On Thursday, December 9, 2021 at 6:53:41 PM UTC-5, Mostowski Collapse wrote:
> Its very easy to prove that (x,y) e f is false outside of the domain.
I thinks it's called Burse's Paradox. You really must find some way around it, Jan Burse. Somehow, you must go from a set of ordered pairs to an actual function which is undefined outside of its domain set. Here is how it is done in DC Proof: For functions of one variable, we have an axiom (from the Sets menu):
1 ALL(f):ALL(dom):ALL(cod):[Set'(f) & Set(dom) & Set(cod)
=> [ALL(a1):ALL(b):[(a1,b) in f => a1 in dom & b in cod]
& ALL(a1):[a1 in dom => EXIST(b):[b in cod & (a1,b) in f]]

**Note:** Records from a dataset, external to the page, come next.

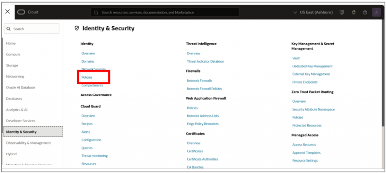This screenshot has width=386, height=173.
Task: Select Networking in the navigation menu
Action: coord(15,76)
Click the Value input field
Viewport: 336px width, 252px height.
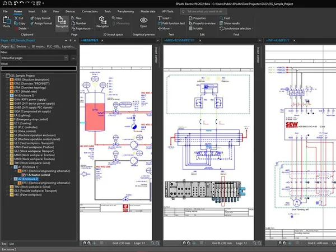pyautogui.click(x=37, y=68)
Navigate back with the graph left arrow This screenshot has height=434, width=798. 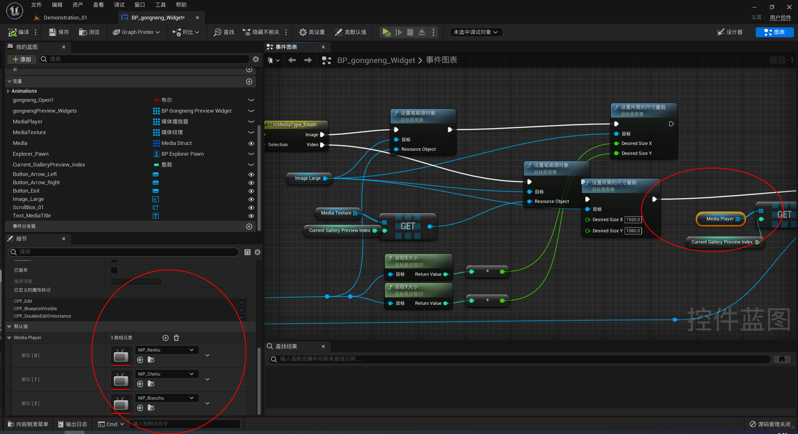(292, 60)
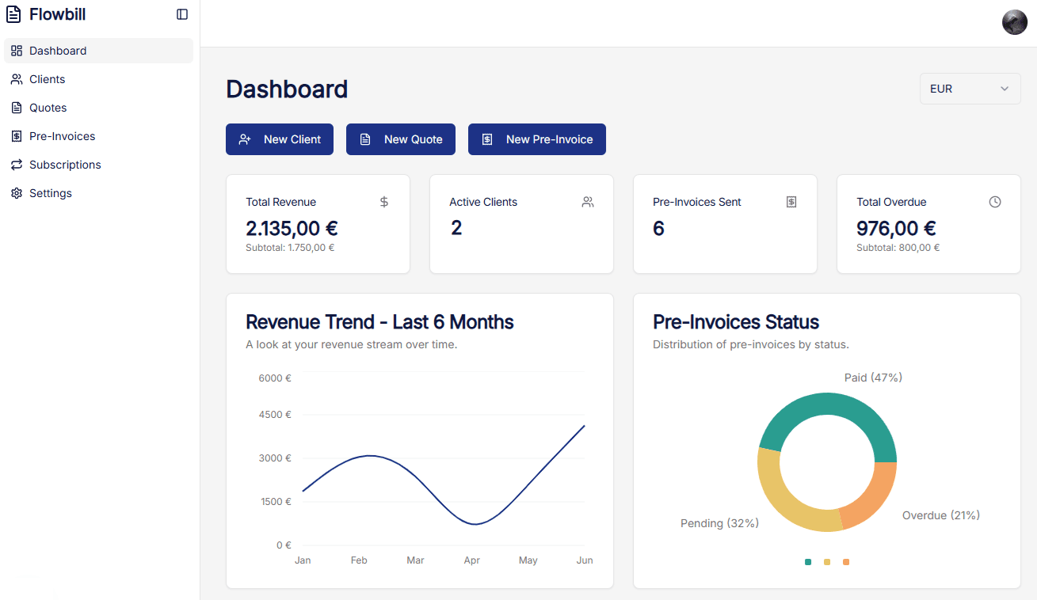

& ALL(a1):ALL(b1):ALL(b2):[a1 in dom & b1 in cod & b2 in cod
=> [(a1,b1) in f & (a1,b2) in f => b1=b2]]
=> ALL(a1):ALL(b):[a1 in dom & b in cod => [f(a1)=b <=> (a1,b) in f]]]]
Function
You would use this axiom to construct, i.e. prove the existence of a particular function. You start with the sets f, dom and cod, prove they have certain properties expected of a function. Then you will be able to prove:
ALL(x):[x in dom => f(x) in cod]
Sorry, but you will NOT be able to prove f(x)=/=y for any x not in dom. You will not be able to infer anything about f(x) if x is not in the domain of f, because, well, it's undefined there. Just like in almost every math textbook on the planet.

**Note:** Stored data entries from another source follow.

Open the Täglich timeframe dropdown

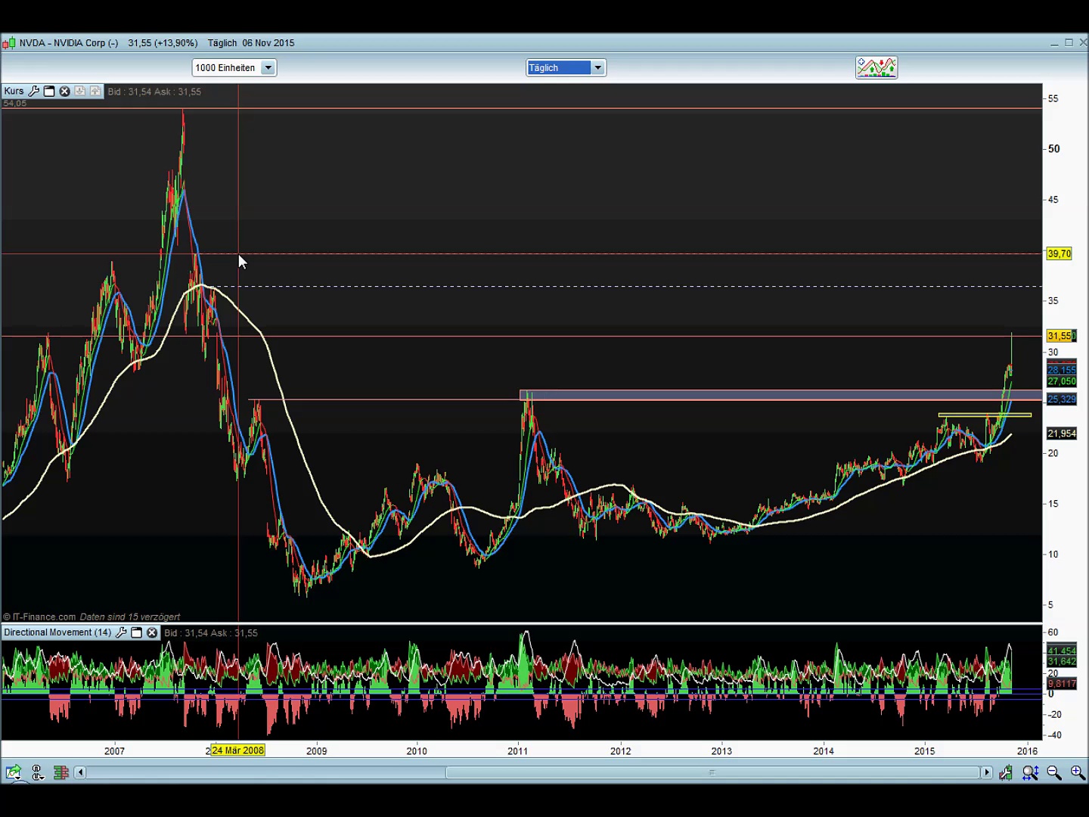[597, 68]
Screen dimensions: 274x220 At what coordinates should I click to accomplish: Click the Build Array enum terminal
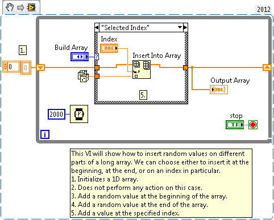pos(80,57)
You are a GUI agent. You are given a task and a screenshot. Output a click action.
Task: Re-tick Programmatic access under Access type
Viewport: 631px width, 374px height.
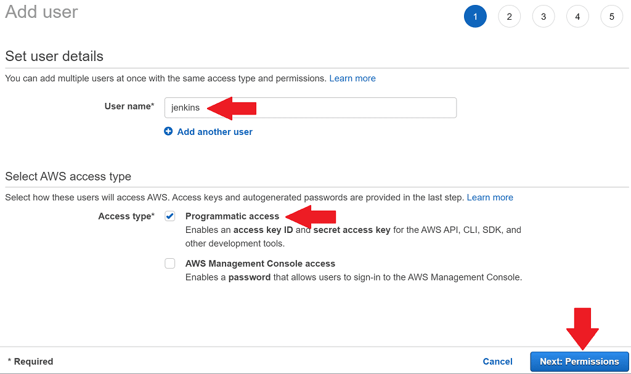pos(169,216)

If you just want to introduce an arbitrary function, you can skip all the above and simply state from the start:
ALL(x):[x in dom => f(x) in cod]
As above, you will not be able to make any inference about f(x) if x is not in the domain of f.
I hope this helps you deal with your paradox, Jan Burse.